> [Liste des tâches]
A - Extrayez de l'entretien avec Adrien Desport le passage qui commence aux mots «Architecte français installé» et se termine après les mots «cette région d’Asie.».
B - Répondez à ces questions d'après l'entretien avec Adrien Desport :
(i) Quelle date d'arrivée à Hô-Chi-Minh-Ville y est indiquée ?
(ii) De quelles écoles Adrien Desport est-il diplômé ?
(iii) Combien de temps environ a duré la construction du bâtiment E-Town2 Atrium ?
C - Rédigez la suite de l'entretien avec Adrien Desport à partir de sa dernière phrase.

> [Texte du document]
Architecte français installé au Vietnam, Adrien Desport confie à Carol Aplogan, photographe, les motivations d’un départ en Asie. Géographie d’une pratique, de Hong Kong à Hô-Chi-Minh-Ville, à l’ombre de la mousson et histoire d’un homme de l’art «complet», diplômé de l’école Boulle et de Paris Belleville. Rencontre aux antipodes.
Contexte
Je suis arrivée à Hô-Chi-Minh-Ville le 15 mai 2013, sous une pluie torrentielle caractéristique de la mousson qui s’étend du mois de mai au mois de septembre avec un pourcentage d’hygrométrie de 80% dans cette région d’Asie.
Une nuée de motocyclettes déboulant à chaque coin de rues semblaient escorter le bus qui me transportait. J’avais rendez vous avec Adrien Desport, architecte français venu s’installer au Vietnam il y a huit ans après avoir obtenu successivement son diplôme de l’Ecole Boulle puis celui de l’école d’Architecture de Paris Belleville.
Rencontré il y a deux ans dans son agence, je souhaitais cette fois-ci l’interviewer dans l’une de ses réalisations : E-Town2 Atrium, le quartier de l’aéroport. L’endroit choisi nous a automatiquement amené au cœur du sujet : qu’est venu faire un architecte français expatrié dans un pays au climat subéquatorial ?
Voilà que l’homme de l’art répond ouvertement aux questions techniques, philosophiques et éthiques du code de l’architecture.
C.A.
Carol Aplogan : Nous sommes dans le bâtiment E-TOWN2 ATRIUM que vous avez construit. Il s’agit d’un immeuble de bureau baigné de lumière naturelle. En combien de temps avez-vous réalisé ce projet ?
Adrien Desport : Cet édifice a été dessiné en 2005 et construit entre 2006 et 2007, soit environ pendant 18 mois. Il y a sept ans déjà !
Vous avez fait référence au clocher de l’Eglise St Joseph au Havre construite par Auguste Perret. Etait-ce là une inspiration ?

> [Données affichées]

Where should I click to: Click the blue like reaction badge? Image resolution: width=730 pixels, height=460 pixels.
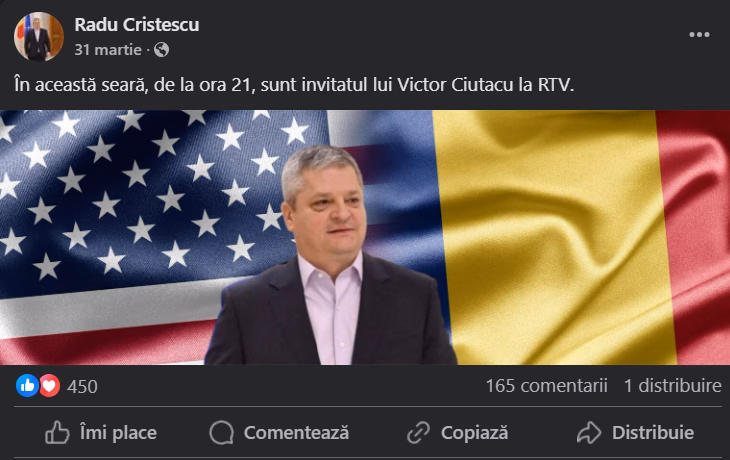tap(27, 386)
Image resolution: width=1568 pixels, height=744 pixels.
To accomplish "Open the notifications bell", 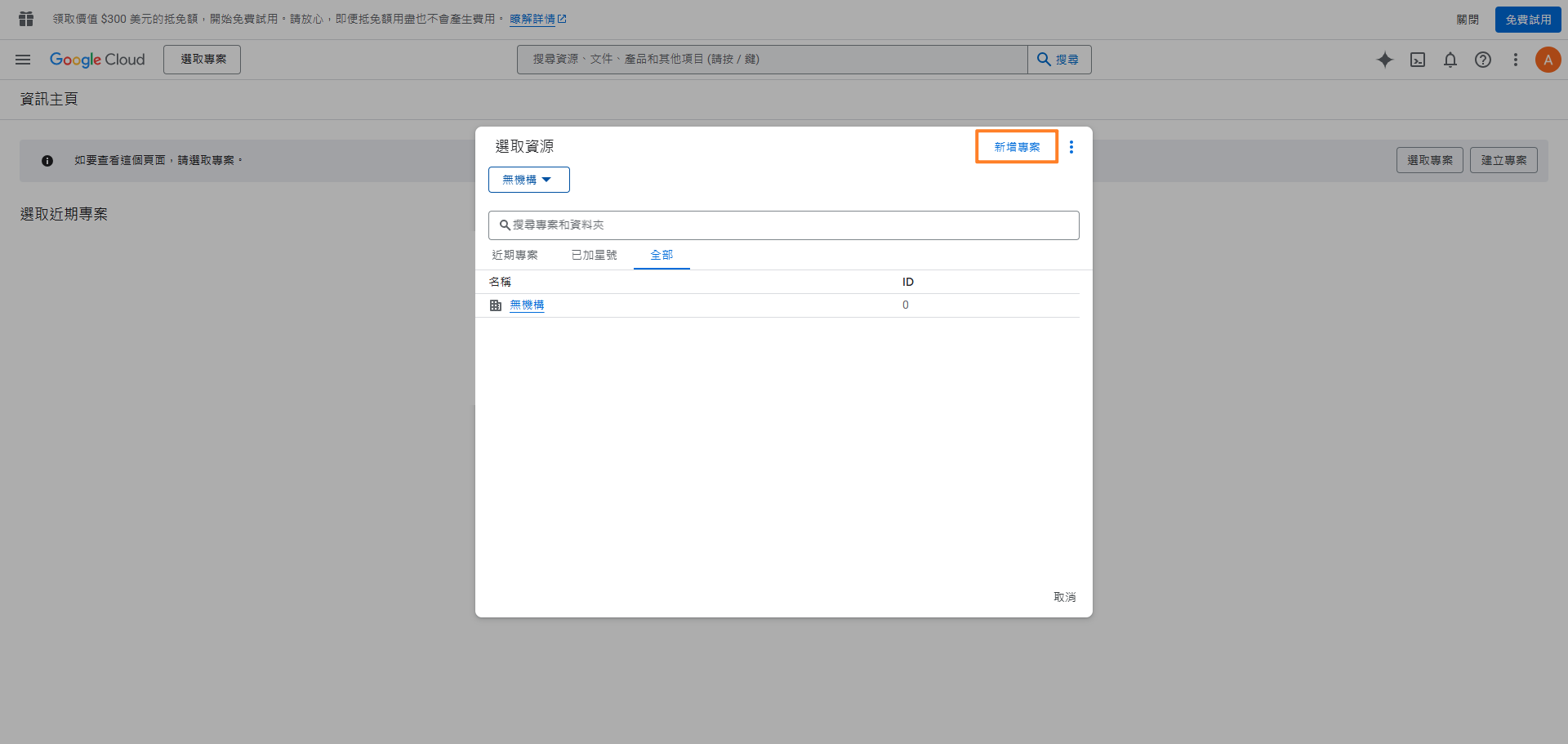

> [Réponses aux tâches]
A -
Architecte français installé au Vietnam, Adrien Desport confie à Carol Aplogan, photographe, les motivations d’un départ en Asie. Géographie d’une pratique, de Hong Kong à Hô-Chi-Minh-Ville, à l’ombre de la mousson et histoire d’un homme de l’art «complet», diplômé de l’école Boulle et de Paris Belleville. Rencontre aux antipodes.
Contexte
Je suis arrivée à Hô-Chi-Minh-Ville le 15 mai 2013, sous une pluie torrentielle caractéristique de la mousson qui s’étend du mois de mai au mois de septembre avec un pourcentage d’hygrométrie de 80% dans cette région d’Asie.

B -
(i) Le 15 mai 2013.
(ii) De l'École Boulle, puis de l'école d'architecture de Paris Belleville.
(iii) Environ 18 mois, entre 2006 et 2007.

C -
Oui en effet le clocher de l’Eglise St Joseph a été une inspiration parmi d’autres comme l’atrium d’un vieux bâtiment à Bangkok où j’ai compris un certain nombre de choses. Cela a été une expérience très forte dans mon parcours de jeune architecte. Alors que j’étais étudiant, j’ai eu pour enseignant, entre autre, Henri Ciriani. Je faisais des rendus où les rapports lumière/ombre étaient extrêmement contrastés, tranchés. Il y avait même peu de nuances d’ombre. Un jour, Ciriani est venu vers moi et m’a dit : «les ombres que tu dessines ce ne sont pas les ombres créées par Dieu». Je n’avais alors pas bien compris ce qu’il voulait dire. Puis il y a eu ce bâtiment à Bangkok qui a été comme une révélation. Les atriums sont des verticalités enveloppantes qui permettent de riches et fantastiques dégradés d’ombres. C’est donc dans un atrium un peu similaire à celui de l’E-Town2 que j’ai découvert ces fameux dégradés.
Vous avez fait l’Ecole Boulle puis l’Ecole d’Architecture Paris-Belleville et êtes DPLG. A l’époque était-il évident de cumuler ces deux diplômes afin d’être complet dans l’exercice de votre métier ?
Il n’y avait rien de prémédité. Les choses se sont faîtes au fur et à mesure. J’ai commencé avec le dessin, lequel m’a amené aux Art Appliqués, lesquels m’ont amené à l’architecture d’intérieure et de là à l’architecture. Mon parcours en tant qu’étudiant a toutefois été relativement évident. Boulle a été une très bonne introduction à l’architecture.
En cela, vous m’aviez précisé avoir effectué, sur le terrain, tous les corps de métier. Voilà qui permet d’avoir une parfaite maîtrise de la construction autrement que sur plans. Alors, votre expérience ?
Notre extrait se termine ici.